» Your assignment
Write out again only the lines between the one with "This screenshot has height=260, width=505." and the end of the records below, both ends counted, and don't include the pictures.

(Collected data entries)
· · · ·

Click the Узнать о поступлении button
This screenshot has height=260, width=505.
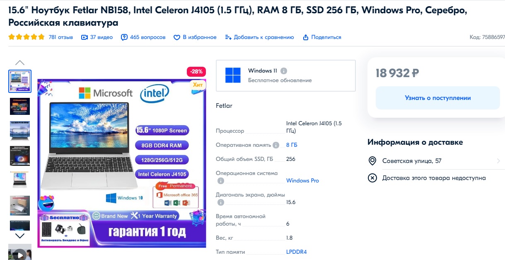point(438,98)
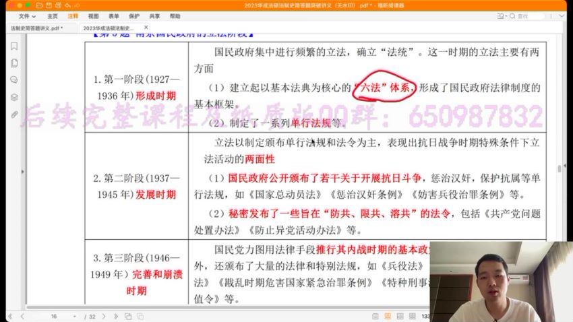Show the layers panel in sidebar
573x322 pixels.
coord(14,97)
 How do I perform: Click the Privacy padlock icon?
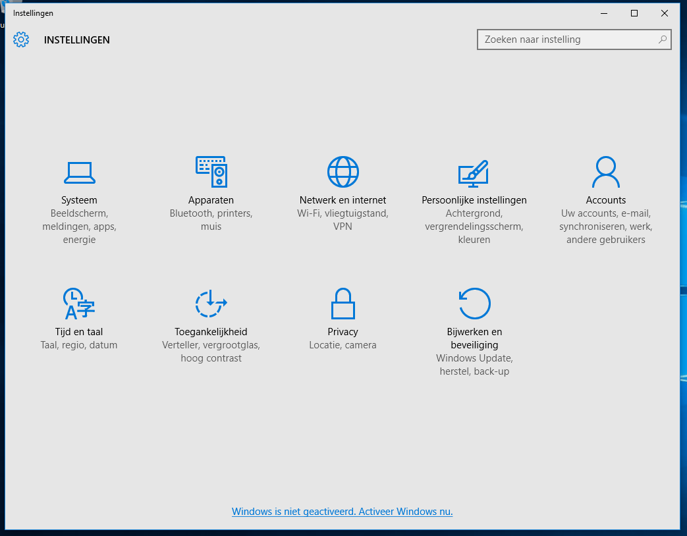tap(343, 304)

· · · ·

» Output of the exercise
This screenshot has height=260, width=505.
point(438,98)
Show the layers panel in sidebar
573x322 pixels.
coord(14,97)
 How do I perform: Click the Privacy padlock icon?
tap(343, 304)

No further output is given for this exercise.